Il dibattito sulla libera riproduzione delle sementi va avanti da anni. Secondo uno studio dei Verdi europei, più del 50 per cento del mercato dei semi è controllato da sole cinque multinazionali: Pioneer, Syngenta, Monsanto, Limagrain e Kws. Se si aggiungono le altre aziende, si arriva anche al 70 per cento. Un monopolio che ha generato un veloce aumento dei prezzi: dal 1995 al 2011 il costo medio per seminare un ettaro di soia è aumentato del 325 per cento, mentre quello del mais del 259.
Inoltre, le piccole e medie aziende sementiere che vogliono essere autonome devono fare i conti con le multinazionali. Attualmente in Italia sono circa 300. Non tutte però producono semi propri, da vendere autonomamente. La maggior parte viene inglobata nella catena produttiva delle multinzionali e produce i semi per loro. “Sono circa 16mila gli agricoltori che ogni anno moltiplicano le sementi tramite contratti con le aziende sementiere – spiega ancora Marco Nardi. “E la moltiplicazione delle sementi ha riguardato nel 2014 circa 216mila ettari di campo”. Una catena di montaggio ad appalti. “Così il monopolio dei semi resta alle multinazionali che influenzano il mercato”, dice Mammuccini.
Antonio porta a passeggio il cane intorno al castello ducale di Isola del Liri.
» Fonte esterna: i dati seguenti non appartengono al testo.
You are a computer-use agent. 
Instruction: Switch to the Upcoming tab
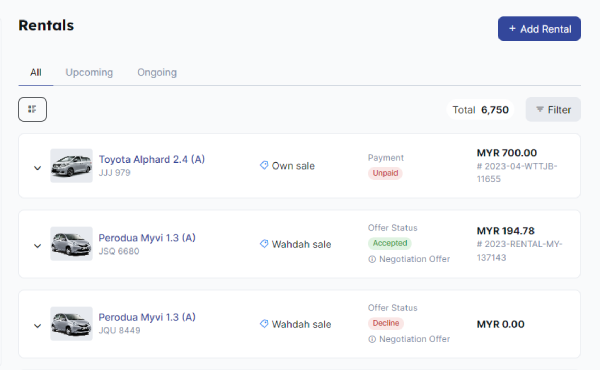(x=89, y=72)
Ha capito tutto quello che succede, i problemi che ci sono.Condivide, approva alcuni passaggi, altri meno. Ma gli resta una domanda. “Perché dovrei comprare semi da chi non conosco, se invece posso farlo da Giovanni, il mio vicino. A chi facciamo del male? L’ho visto con i miei occhi: le sue piante sono migliori delle mie”.